Wozu war sie eigentlich hergekommen? Die Fragen, die man vorhin an sie gerichtet hatte, waren nur Fragen der Neugierde gewesen. »Sie sind aus Konstanz?« »Ist's schön in Konstanz?« »Gefällt es Ihnen in Berlin?« »Haben Sie eine gute Wohnung gefunden?« und so weiter. Wirkliche Teilnahme hatte aus keiner geklungen. Und gerade ihrer bedurfte Hildegard so sehr. Aber abgesehen davon, auch ihre ganze Lage ließ keine große Wartezeit zu. Frau von Werdern war von einem Ring hastig auf sie einredender Frauen umgeben. Mit ihr war heute wohl nicht zu reden. So wandte sich Hildegard mit einer beiläufigen Frage an die neben ihr sitzende Dame.

»Verzeihen Sie, gnädige Frau,« begann sie, »giebts hier nicht ein Leseinstitut, in dem man für nicht zu hohen Entgelt Eintritt hätte?«[46]

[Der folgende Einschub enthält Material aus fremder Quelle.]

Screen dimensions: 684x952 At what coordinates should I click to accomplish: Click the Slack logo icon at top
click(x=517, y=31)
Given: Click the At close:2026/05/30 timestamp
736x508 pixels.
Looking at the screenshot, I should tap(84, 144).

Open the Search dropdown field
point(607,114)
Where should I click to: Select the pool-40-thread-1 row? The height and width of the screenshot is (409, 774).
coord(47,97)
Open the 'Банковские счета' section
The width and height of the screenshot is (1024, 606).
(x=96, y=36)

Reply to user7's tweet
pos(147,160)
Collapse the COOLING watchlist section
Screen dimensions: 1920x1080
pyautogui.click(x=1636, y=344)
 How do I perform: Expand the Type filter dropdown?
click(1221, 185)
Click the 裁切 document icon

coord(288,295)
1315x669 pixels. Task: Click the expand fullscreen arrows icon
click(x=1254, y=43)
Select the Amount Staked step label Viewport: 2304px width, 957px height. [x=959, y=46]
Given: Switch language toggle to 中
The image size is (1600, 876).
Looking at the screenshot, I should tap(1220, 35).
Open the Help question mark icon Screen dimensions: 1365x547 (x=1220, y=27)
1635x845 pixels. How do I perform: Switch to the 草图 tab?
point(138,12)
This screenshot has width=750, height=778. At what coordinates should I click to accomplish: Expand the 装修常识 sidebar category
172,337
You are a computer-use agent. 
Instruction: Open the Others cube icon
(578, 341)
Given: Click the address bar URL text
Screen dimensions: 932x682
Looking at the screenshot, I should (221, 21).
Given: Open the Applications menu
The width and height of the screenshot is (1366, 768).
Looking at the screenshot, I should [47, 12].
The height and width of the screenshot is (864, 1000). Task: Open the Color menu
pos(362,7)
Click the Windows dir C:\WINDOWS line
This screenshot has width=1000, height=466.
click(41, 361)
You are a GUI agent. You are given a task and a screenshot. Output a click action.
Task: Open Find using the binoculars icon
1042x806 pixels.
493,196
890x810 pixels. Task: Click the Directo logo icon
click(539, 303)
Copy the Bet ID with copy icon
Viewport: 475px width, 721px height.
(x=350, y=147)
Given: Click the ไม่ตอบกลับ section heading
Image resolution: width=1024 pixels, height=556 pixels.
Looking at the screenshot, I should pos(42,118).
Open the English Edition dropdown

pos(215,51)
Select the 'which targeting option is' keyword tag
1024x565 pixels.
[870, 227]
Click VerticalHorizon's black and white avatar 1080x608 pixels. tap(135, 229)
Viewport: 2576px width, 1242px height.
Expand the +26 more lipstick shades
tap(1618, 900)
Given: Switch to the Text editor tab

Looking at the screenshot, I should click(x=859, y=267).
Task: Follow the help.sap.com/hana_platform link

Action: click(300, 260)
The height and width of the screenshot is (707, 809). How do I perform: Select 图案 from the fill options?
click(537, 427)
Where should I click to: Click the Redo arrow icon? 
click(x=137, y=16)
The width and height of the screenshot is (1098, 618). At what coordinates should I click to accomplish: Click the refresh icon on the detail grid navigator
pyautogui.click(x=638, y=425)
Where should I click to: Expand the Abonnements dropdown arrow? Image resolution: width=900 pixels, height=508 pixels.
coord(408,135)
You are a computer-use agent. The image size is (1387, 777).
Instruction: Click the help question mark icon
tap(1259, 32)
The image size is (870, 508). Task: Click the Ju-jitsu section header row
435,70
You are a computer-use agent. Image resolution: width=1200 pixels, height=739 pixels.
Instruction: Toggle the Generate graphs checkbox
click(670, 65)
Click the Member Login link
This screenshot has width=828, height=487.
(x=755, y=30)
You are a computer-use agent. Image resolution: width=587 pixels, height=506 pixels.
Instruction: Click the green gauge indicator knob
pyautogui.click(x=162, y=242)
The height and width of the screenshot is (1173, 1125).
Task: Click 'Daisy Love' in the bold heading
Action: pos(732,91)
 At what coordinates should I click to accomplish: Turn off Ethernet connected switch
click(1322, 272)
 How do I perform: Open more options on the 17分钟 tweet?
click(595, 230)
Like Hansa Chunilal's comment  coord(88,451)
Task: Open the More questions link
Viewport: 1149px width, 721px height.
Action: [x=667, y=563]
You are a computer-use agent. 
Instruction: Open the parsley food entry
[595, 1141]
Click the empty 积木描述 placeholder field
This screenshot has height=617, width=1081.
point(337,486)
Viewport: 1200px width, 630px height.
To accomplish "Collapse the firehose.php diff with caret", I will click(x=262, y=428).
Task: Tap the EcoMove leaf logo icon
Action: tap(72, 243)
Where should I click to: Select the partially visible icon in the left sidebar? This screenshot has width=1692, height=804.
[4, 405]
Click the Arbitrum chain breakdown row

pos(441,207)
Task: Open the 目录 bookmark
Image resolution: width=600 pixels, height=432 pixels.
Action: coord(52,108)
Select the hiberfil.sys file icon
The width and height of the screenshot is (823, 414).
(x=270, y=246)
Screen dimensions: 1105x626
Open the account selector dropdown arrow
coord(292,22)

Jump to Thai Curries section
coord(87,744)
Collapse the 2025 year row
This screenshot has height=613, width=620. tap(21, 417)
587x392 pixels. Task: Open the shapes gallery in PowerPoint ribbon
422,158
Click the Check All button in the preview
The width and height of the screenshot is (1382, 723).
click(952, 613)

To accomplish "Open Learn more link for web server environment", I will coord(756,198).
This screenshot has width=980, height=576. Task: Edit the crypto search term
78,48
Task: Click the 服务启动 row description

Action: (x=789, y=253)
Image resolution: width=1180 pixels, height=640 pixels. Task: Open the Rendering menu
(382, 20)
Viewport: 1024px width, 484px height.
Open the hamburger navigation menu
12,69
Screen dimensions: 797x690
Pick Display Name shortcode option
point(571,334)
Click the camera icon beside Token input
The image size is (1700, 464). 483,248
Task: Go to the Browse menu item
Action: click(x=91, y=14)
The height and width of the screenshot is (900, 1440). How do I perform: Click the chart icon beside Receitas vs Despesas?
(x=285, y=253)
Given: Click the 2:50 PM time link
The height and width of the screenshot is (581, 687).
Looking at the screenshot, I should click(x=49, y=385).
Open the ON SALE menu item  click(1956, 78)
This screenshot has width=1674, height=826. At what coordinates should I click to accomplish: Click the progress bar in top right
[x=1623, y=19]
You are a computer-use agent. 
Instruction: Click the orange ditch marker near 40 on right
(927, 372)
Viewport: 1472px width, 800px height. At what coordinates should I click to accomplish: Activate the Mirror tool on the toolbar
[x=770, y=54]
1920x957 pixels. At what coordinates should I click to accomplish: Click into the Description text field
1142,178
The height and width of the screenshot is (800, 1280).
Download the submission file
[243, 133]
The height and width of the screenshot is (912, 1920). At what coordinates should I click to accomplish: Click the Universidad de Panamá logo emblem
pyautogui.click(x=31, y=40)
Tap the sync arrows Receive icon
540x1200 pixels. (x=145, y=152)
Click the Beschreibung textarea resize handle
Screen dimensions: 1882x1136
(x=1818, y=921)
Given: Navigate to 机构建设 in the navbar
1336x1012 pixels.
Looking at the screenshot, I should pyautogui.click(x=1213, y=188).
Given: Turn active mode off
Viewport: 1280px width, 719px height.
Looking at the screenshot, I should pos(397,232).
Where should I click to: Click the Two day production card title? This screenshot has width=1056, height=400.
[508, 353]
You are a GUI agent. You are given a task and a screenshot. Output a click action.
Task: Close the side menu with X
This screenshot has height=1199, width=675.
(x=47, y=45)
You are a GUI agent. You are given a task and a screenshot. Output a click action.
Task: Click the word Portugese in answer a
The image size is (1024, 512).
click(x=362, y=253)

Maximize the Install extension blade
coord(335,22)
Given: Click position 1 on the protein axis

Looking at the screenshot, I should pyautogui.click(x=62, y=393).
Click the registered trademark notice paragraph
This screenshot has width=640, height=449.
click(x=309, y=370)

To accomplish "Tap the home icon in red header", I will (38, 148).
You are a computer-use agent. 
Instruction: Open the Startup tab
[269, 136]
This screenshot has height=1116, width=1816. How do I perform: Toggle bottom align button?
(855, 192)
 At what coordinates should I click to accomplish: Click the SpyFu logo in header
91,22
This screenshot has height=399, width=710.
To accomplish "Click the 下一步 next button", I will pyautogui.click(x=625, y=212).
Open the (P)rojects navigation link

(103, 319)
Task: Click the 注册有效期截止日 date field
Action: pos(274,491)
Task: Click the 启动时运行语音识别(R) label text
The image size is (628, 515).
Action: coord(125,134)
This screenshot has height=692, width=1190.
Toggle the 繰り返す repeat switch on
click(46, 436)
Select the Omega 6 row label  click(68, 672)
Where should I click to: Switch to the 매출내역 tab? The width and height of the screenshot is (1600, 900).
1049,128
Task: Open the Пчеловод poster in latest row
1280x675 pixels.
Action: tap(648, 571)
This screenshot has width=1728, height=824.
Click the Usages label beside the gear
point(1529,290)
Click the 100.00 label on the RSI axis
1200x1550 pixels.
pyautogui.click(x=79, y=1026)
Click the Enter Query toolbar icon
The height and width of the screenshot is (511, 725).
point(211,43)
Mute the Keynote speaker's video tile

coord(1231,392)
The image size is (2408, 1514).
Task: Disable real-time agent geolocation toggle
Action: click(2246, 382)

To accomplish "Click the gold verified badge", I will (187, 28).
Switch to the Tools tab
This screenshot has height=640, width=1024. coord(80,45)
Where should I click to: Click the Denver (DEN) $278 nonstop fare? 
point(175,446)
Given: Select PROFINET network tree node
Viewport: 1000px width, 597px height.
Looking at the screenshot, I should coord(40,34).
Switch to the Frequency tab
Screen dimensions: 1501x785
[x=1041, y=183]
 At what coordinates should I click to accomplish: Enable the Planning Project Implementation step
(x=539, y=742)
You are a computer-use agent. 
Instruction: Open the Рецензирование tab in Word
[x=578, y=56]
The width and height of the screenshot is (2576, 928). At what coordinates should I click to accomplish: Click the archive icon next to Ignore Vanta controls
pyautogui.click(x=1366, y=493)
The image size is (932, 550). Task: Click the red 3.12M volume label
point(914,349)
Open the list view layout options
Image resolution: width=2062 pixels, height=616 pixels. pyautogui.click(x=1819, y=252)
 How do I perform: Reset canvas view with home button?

Die Angeredete lächelte verbindlich.

»Ich bin unverheiratet, Frau Walker –« Hildegard verbesserte sie – »meine Name ist Kampfmann, Lehrerin an der Elisabethenschule. Ja, was Sie sagten wegen des Lesekabinets – gewiß giebts das. In der Kronenstraße 60, famos eingerichtet. Man läßt sich vorher in die Schriftstellergenossenschaft aufnehmen –«

»Aber ich bin ja keine Schriftstellerin.« –

»Das thut nicht das geringste, – und genießt da allerlei Vorteile. Zum Beispiel steht Ihnen ein Rechtsanwalt unentgeltlich zur Verfügung, Sie dürfen täglich nach Herzenslust hundert Zeitungen durchstöbern und last not least, man macht eine Menge netter Bekanntschaften. Wir alle gehen da aus und ein.«

»Es ist sehr verlockend, was Sie mir da erzählen, aber – wie teuer kommt –«

»Ah bah, ein für alle mal fünfzig Mark und jährlich zwölf Lesegebühr; doch wahrhaftig nicht zu viel für das Gebotene.«

»Das nicht, aber –«

Die Lehrerin mit den etwas männlichen Zügen und den starken, kohlschwarzen Augenbrauen sah sie verständnisvoll an.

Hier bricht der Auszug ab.